Certains pourraient se dire : pourquoi publier un autre livre sur la Première Guerre mondiale? L’une des meilleures raisons est sans doute le fait que tous les livres illustrés de haute tenue portant sur « l’histoire populaire » des efforts de guerre du Canada lors de la Grande Guerre sont depuis longtemps épuisés et pratiquement introuvables, même sur le marché du livre d’occasion. Ainsi, le livre de Granatstein et Morton, Marching to Armageddon, traitait sensiblement du même sujet, mais il a été publié en 1989. De plus, dans les dernières années, il y a eu un regain d’intérêt pour cette guerre, peut-être grâce aux excellents ouvrages des historiens britanniques, John Keegan et Hew Strachan, tous deux intitulés The First World War, ainsi qu’au livre primé de Margaret MacMillan, Paris 1919. Le livre de Jack Granatstein, Canada’s Army, couvre aussi en partie cette période mais de façon moins approfondie et sans les nombreuses illustrations. C’est pourquoi Hell’s Corner arrive à point nommé pour raconter de nouveau cette fière histoire d’audace, d’abnégation et de sacrifice à une autre génération de Canadiens, une génération qui est tellement habituée aux images que celles-ci font partie intégrante de sa vie.

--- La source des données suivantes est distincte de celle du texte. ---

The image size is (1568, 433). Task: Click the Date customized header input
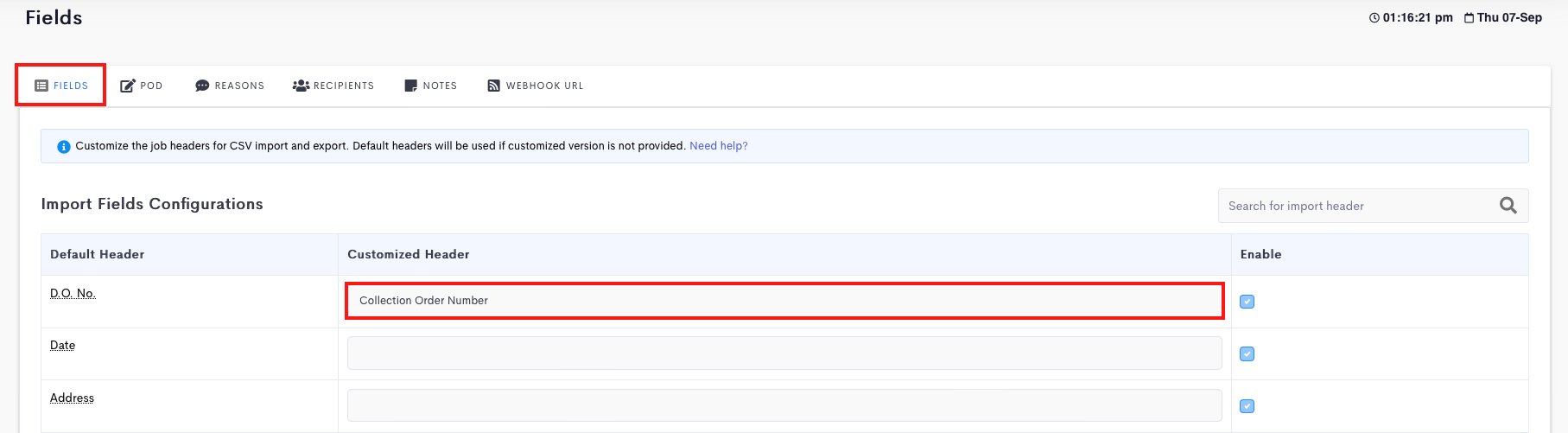coord(784,353)
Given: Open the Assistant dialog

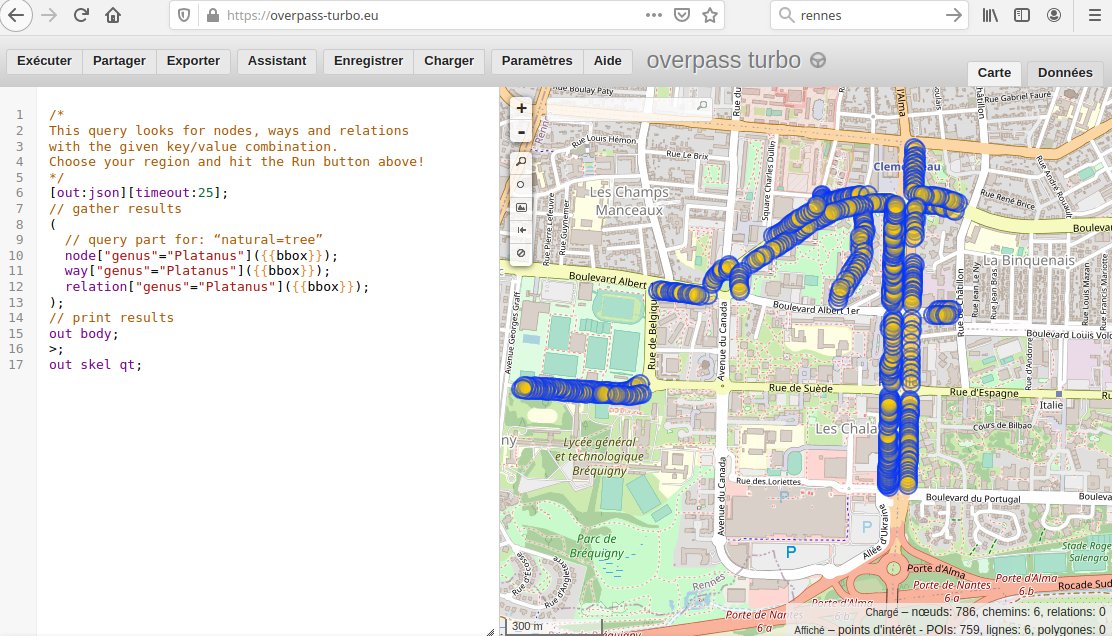Looking at the screenshot, I should click(x=277, y=61).
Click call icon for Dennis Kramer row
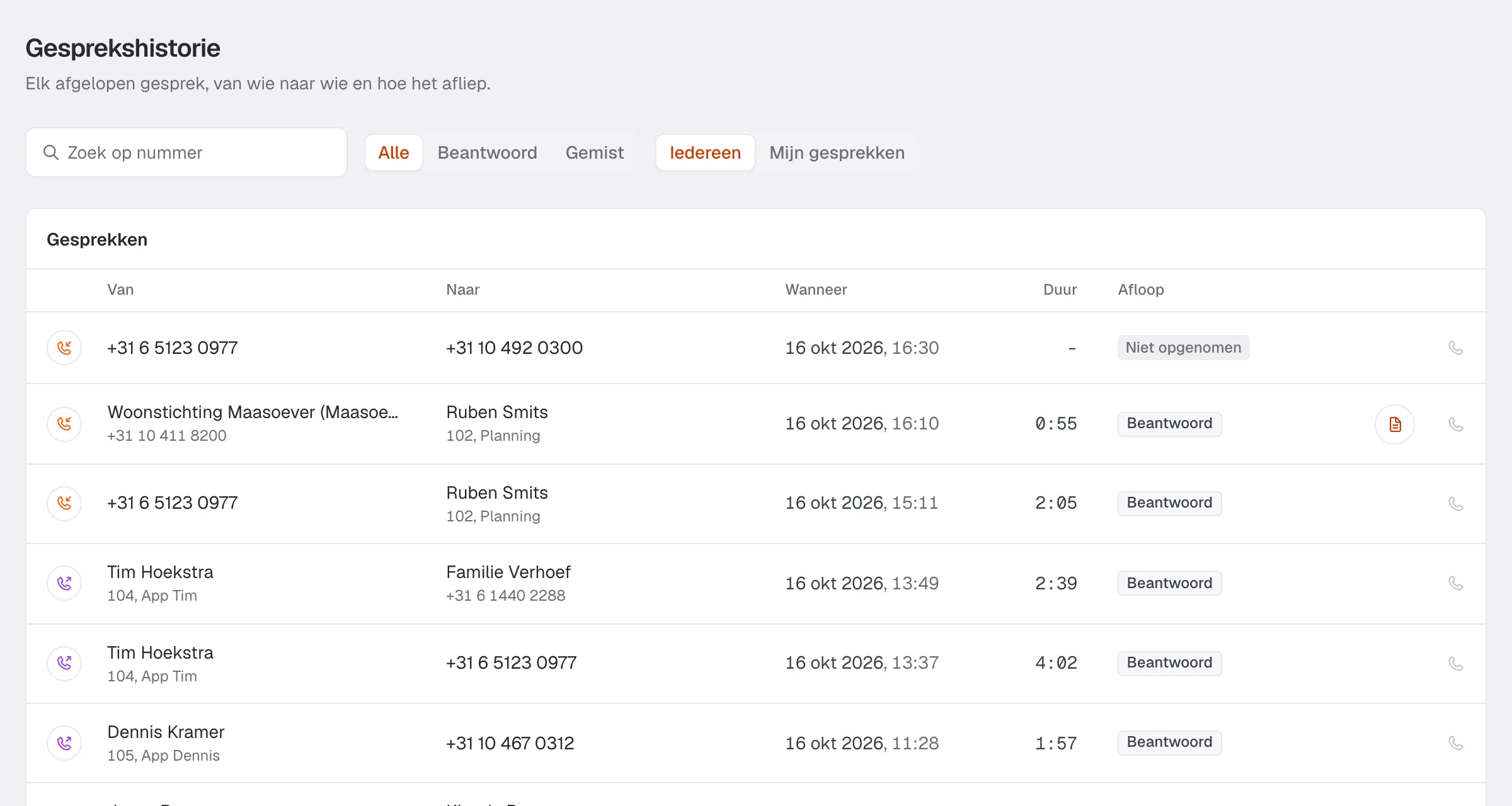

La présentation de l’ouvrage est traditionnelle, et les chapitres portent tour à tour sur la mobilisation et l’entraînement suivi par le Corps expéditionnaire canadien; sur le baptême du feu et l’exposition de la Première Division aux atrocités de la guerre de tranchées lors de la deuxième bataille d’Ypres ainsi qu’à Festubert et à Givenchy en 1915; sur les conditions extrêmement difficiles de la vie quotidienne dans les tranchées humides et froides et sur les Canadiens ayant servi dans l’unité embryonnaire du Royal Flying Corps (l’auteur s’attarde assez longuement sur cette unité); sur l’augmentation de l’effectif du Corps d’armée canadien lorsque les Deuxième, Troisième et Quatrième divisions sont venues grossir ses rangs et faire leurs premières armes aux batailles de Saint-Éloi et du mont Sorrel ainsi que sur les signes précurseurs de l’amélioration des aptitudes au combat des Canadiens lors des coûteuses batailles d’usure de la Somme en 1916.

Le chapitre cinq revient sur le front intérieur et décrit la croissance des industries de guerre, l’embauche d’un très grand nombre de femmes et les répercussions sur le pays du nombre énorme de victimes, qui ont notamment entraîné le recours à la conscription. Le chapitre suivant traite des combats, en 1917, de la crête de Vimy, de la côte 70 et de Passchendaele. C’est au cours de ces combats que le Corps d’armée canadien a montré à quel point les innovations tactiques et technologiques introduites au cours des cinq mois qui ont suivi la bataille de la Somme lui avaient permis de devenir professionnel. Les descriptions des batailles sont ici beaucoup plus détaillées que dans les premiers chapitres et mettent en vedette le leadership exemplaire des généraux Byng et Currie durant cette période. Un autre chapitre traite des « Cent jours », au cours desquels le Corps d’armée canadien, devenu la «troupe de choc » du Corps expéditionnaire britannique, a joué le rôle principal lors des offensives de 1918 qui ont mené à la capitulation des Allemands, le 11 novembre. Le chapitre final décrit surtout le rapatriement du Corps d’armée canadien, le meilleur que le Canada ait jamais connu, et sa dissolution rapide en 1919. La seule annexe du livre montre les insignes distinctifs que les unités du Corps expéditionnaire canadien portaient sur l’épaule. Ces illustrations sont tirées de l’histoire officielle de ce corps, rédigée par le colonel Nicholson.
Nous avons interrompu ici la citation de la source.